Stop au tabou avec Foruforever : La mort fait partie de la vie !

Rencontre avec une startup belge qui m’a particulièrement touchée aux rewics ! On est tous, tôt ou tard, confronté à la mort d’un parent, d’un proche, d’un ami.

Souvent, nous nous sentons démunis et rapidement tout un tas de questions apparaissent après la disparition d’un être cher « Qu’aurait-elle préféré pour son enterrement ?, Avait-elle des secrets dont elle n’a pas eu le temps de nous parler ? Des anecdotes à raconter ? Quels sont ses codes d’accès ? ».

Ou simplement nous aimerions entendre encore le son de sa voix, un dernier conseil, une parole de réconfort pour nous aider à passer ce cap, tel est le pari de Sandrine Tenaud avec Foruforever.

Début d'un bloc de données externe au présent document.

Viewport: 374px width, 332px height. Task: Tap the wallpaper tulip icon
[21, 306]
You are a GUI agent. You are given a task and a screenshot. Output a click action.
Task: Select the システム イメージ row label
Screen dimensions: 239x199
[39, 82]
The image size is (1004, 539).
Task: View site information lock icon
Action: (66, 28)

  • Bonjour Sandrine, tu portes le projet Foruforever, tu nous expliques  ?

Il y a quelques temps je suis tombée malade, et j’ai eu un flash… Je me suis dit que si je devais mourir demain, et bien je n’avais rien de prêt pour ma famille et mes amis… à part une petite lettre « au cas où » tellement bien cachée qu’il y a peu de chances que quelqu’un la trouve. Je me suis dit que ça pourrait être intéressant de créer une plateforme de mémoire, avec plein d’outils pour aider à préparer son Album de Vie ! Après, en faisant un tour sur le net, je me suis aussi rendue compte qu’il n’y avait pas vraiment de plateforme de référence pour des pages hommage, ou «memorial» à l’américaine, créées pour les personnes déjà décédées, j’ai donc ajouté ça à mon site… et désormais, au travers d’un blog et d’un forum (que l’on vient tout juste d’ouvrir) on veut devenir la communauté de référence qui parle de la mort sans tabou sur internet.

  • Qui y a-t-il derrière Foruforever ? A combien travaillez-vous ? Et où ?

Je suis la fondatrice et conceptrice du site,  je suis épaulée par Sylvie depuis le début, elle est spécialiste en communication (et continue à travailler de son côté sur d’autres projets) elle nous rejoint ponctuellement pour travailler sur la stratégie, Jérémy est notre Community Manager & Analyst, et puis Mohamed a développé le site (mais travaille aussi à côté). Notre bureau est à Watermael.

  • Depuis quand le site est en ligne ?

Nous avons sorti le site à la Toussaint 2010, et ce n’est pas un hasard

  • Quelles difficultés avez-vous rencontrés lors de la création du projet et maintenant ?

J’ai eu la chance d’être portée par une coopérative d’activités (Bruxelles Emergences) les premiers mois, ça m’a donc permis de préparer le site, faire des contacts, d’être soutenue dans la réflexion globale, la création du business plan, de continuer à travailler pour financer le site (je suis spécialiste en communication visuelle et design)… bref toutes les étapes de construction d’une startup.

  • Des perspectives de croissance et d’évolution ?

Des partenaires financiers nous ont rejoints dans cette grande aventure, et nous sommes en train de plancher sur la version 3. Nous avons décidé de monter une fondation, dont la mission sociale est de redonner à la mort sa juste place dans la vie. Et ce principe de fondation est cohérent avec mon idée de départ, et ma personnalité.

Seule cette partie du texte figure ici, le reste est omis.